Decisão histórica do STF garante proteção a mulheres vítimas de violência de gênero, mesmo sem vínculo com o agressor.
O Supremo Tribunal Federal (STF) decidiu, por unanimidade, estender o alcance da Lei Maria da Penha para conceder medidas protetivas de urgência a mulheres vítimas de violência de gênero, mesmo que não haja qualquer vínculo doméstico, familiar ou relação íntima de afeto com o agressor. A partir de agora, o critério central para a concessão da proteção será a motivação de gênero da violência, e não a existência de um laço preexistente com o agressor.

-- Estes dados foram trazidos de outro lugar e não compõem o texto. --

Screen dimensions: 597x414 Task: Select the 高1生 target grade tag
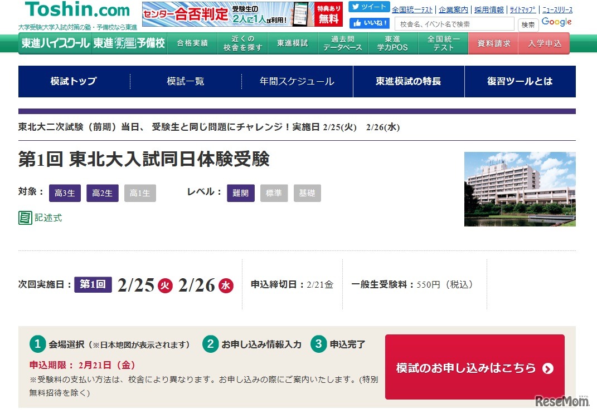click(140, 193)
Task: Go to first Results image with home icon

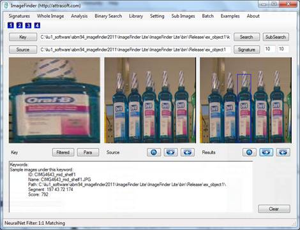Action: tap(250, 152)
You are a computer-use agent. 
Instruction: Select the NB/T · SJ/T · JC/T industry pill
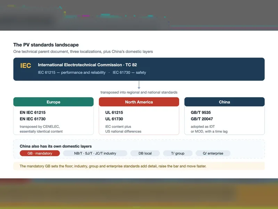click(95, 153)
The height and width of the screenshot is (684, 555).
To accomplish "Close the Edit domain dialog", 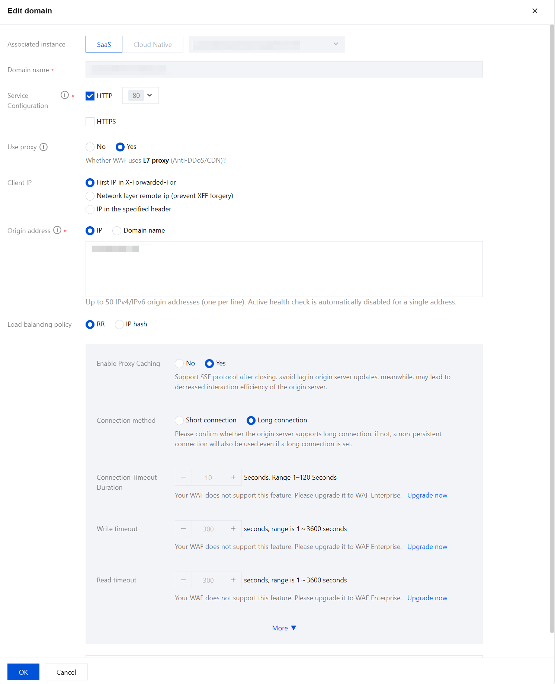I will pyautogui.click(x=535, y=11).
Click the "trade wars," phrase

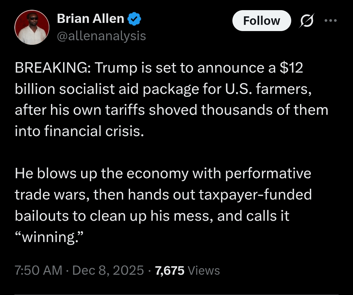point(52,195)
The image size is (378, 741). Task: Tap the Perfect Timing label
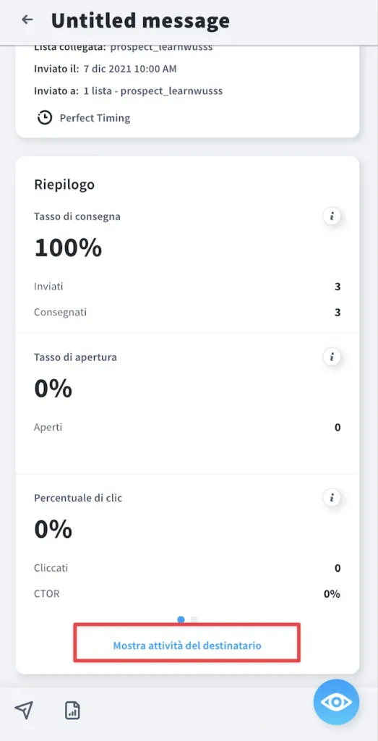coord(95,118)
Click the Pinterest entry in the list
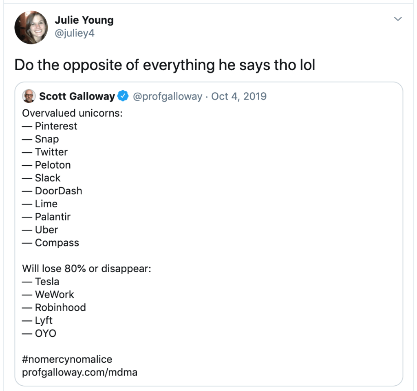 55,126
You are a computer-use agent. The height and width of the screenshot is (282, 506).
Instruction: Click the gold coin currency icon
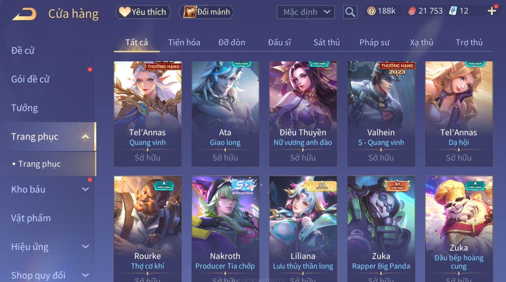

A decisão, que possui repercussão geral e deve ser aplicada em todos os processos judiciais do país (Tema 1.412), também estabelece que juízes não poderão se declarar incompetentes para analisar pedidos de proteção em situações de risco imediato. Além disso, delegados e agentes de polícia estarão autorizados a conceder medidas protetivas em casos de urgência. Outro ponto crucial é a inclusão da violência política de gênero, cujos casos serão de competência da Justiça Eleitoral.
As informações foram reunidas a partir de dados divulgados pelo Supremo Tribunal Federal.
Novas Regras e Competências
O presidente do STF, ministro Edson Fachin, relator do caso, ressaltou a gravidade do feminicídio como um desafio para a sociedade e o Estado, afirmando que a proteção convencional não se limita a vínculos domésticos ou afetivos, garantindo a toda mulher o direito a uma vida livre de violência, tanto na esfera pública quanto privada.
O ministro Flávio Dino propôs a inclusão expressa da violência política de gênero na tese, com a competência para decidir sobre esses casos sendo atribuída à Justiça Eleitoral, o que foi acatado pela Corte. O ministro Cristiano Zanin enfatizou que, independentemente da competência formal, qualquer juiz que receber um pedido de medida protetiva deve analisá-lo em casos de risco imediato à integridade física ou psíquica da vítima, evitando que a violência ocorra por alegação de incompetência.
Amplo Reconhecimento e Impacto Social
O ministro Nunes Marques classificou o julgamento como “histórico”, prevendo um impacto significativo no cotidiano das pessoas. Alexandre de Moraes complementou, argumentando que as medidas protetivas devem combater a violência de gênero em todas as suas formas, não se limitando às relações domésticas. Ele citou dados do Anuário Brasileiro de Segurança Pública, que indicam que mais de 95 mil mulheres foram vítimas de perseguição (stalking) em 2024, muitas vezes por indivíduos sem vínculo íntimo.
O caso concreto analisado pelo STF envolveu uma mulher que solicitou medidas protetivas contra um vizinho que a perseguia e ameaçava, sob a crença equivocada de que mantinham um relacionamento amoroso. A Justiça de Minas Gerais havia negado o pedido por ausência de vínculo doméstico ou afetivo, decisão que foi revista pelo Supremo.
Tese Definida pelo STF
A tese aprovada pelo STF estabelece que:
1. As medidas protetivas da Lei Maria da Penha aplicam-se a toda forma de violência de gênero contra a mulher, independentemente do âmbito em que ocorra (doméstico, familiar ou sem vínculo afetivo), devendo ser aplicadas pelo juízo competente para a situação de risco.
2. Pedidos de medida protetiva apresentados a juízo incompetente devem ser apreciados em seu mérito em caso de risco imediato à integridade da vítima, com posterior encaminhamento ao juízo competente.
3. A proteção abrange a violência política de gênero, de competência da Justiça Eleitoral.
4. Delegados e agentes de polícia podem conceder medidas protetivas em situações de urgência de ameaça ou violência de gênero contra a mulher.